What should the README show most?
A portfolio project README should not just say “this project uses RAG and fine-tuning.” It is more valuable to show the full loop.
| README module | Question it should answer |
|---|---|
| Project goal | What domain problem does this system solve, and why are RAG or fine-tuning needed? |
| System architecture | How does the user question flow through retrieval, context, answer, and citation? |
| How to run | How to install dependencies, prepare data, run Q&A, and run evaluation |
| Sample output | Input question, matched documents, final answer, source citations |
| Evaluation results | Baseline performance, improved performance, failure samples |
| Technical trade-offs | Why use RAG, why consider fine-tuning, and where is the boundary between them |
| Next steps | What to improve next: retrieval, answer style, cost, or deployment |
A small but effective sample output can be written like this:
Question: What are the refund conditions?
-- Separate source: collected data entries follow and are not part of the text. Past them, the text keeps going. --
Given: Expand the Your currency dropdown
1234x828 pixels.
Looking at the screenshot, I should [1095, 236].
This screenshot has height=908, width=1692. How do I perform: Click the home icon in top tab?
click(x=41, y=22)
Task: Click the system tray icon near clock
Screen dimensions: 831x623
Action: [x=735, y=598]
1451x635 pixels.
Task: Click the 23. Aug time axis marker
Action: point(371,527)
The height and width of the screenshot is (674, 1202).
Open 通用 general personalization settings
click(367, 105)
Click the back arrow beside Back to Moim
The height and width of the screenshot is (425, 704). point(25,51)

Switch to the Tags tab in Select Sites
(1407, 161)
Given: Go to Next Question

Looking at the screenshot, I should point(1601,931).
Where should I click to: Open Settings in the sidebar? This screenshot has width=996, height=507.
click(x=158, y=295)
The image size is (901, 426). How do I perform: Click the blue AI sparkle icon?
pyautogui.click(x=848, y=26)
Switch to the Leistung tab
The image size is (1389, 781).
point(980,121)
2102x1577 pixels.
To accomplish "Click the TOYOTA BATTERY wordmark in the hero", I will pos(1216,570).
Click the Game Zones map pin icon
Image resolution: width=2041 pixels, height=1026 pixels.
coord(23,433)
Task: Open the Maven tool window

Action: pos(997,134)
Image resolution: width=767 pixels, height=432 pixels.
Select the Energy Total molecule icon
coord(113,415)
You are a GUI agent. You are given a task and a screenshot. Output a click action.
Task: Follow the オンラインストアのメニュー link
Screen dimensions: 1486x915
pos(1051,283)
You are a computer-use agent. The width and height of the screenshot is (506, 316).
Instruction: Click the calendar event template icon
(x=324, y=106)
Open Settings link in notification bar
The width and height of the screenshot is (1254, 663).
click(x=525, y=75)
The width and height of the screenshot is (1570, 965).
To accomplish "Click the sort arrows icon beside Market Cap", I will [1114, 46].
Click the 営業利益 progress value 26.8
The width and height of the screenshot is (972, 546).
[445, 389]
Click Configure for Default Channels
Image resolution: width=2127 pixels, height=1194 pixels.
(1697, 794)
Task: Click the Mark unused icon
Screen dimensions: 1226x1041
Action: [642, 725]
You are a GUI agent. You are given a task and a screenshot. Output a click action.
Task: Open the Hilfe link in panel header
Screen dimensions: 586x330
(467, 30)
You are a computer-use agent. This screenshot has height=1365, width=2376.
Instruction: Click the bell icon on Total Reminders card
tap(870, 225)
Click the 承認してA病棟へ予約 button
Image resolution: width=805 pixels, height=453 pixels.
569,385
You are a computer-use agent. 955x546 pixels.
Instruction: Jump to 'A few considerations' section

Matched document: doc1 refund policy score=0.92
Answer: According to the refund policy, users may request a refund within 7 days of purchase if their learning progress is below 20%.
Source: doc1
Evaluation: retrieval_hit=true, answer_ok=true, citation_ok=true
Minimal failure sample record
In a RAG + fine-tuning project, the part that best shows engineering ability is often not the success cases, but the failure cases. It is recommended to record at least 3 types of failures:
| Failure type | Symptom | Possible cause | Next step |
|---|---|---|---|
| Retrieval failure | The correct policy does not appear in the top-k results | Poor chunking, keyword mismatch, unsuitable embeddings | Adjust chunking, use hybrid retrieval, query rewrite |
| Answer failure | The right material was retrieved, but the answer missed key conditions | Weak prompt constraints, unstable answer template | Strengthen output format, add must_contain checks |
| Citation failure | The answer conclusion does not match the cited passage | Citation concatenation error, model improvisation | Add citation checks, require sentence-level grounding |
| Style failure | The facts are correct, but the answer does not fit the business style | Fine-tuning data or examples are insufficient | Add more format examples or supervised data |
Writing down failure samples clearly is more persuasive than only showing one successful screenshot.
Suggested version roadmap
| Version | Goal | Delivery focus |
|---|---|---|
| Basic version | Run the minimal closed loop | Can input, process, and output, and keep one set of examples |
| Standard version | Form a presentable project | Add configuration, logs, error handling, README, and screenshots |
| Challenge version | Close to portfolio quality | Add evaluation, comparison experiments, failure analysis, and next-step roadmap |
It is recommended to complete the basic version first. Do not try to make it too large at the beginning. With each version upgrade, write down in the README “what capability was added, how it was verified, and what problems remain.”
Exercises
- Add two more documents to the knowledge base and observe whether the retrieval results change.
- Design your own “domain answer style rules” to simulate the behavior of the fine-tuning layer.
- Think about this: if the system always retrieves the right documents but the answer format is always messy, should you prioritize improving RAG or fine-tuning?
- Explain in your own words: why do we say “RAG adds knowledge, fine-tuning adds behavior”?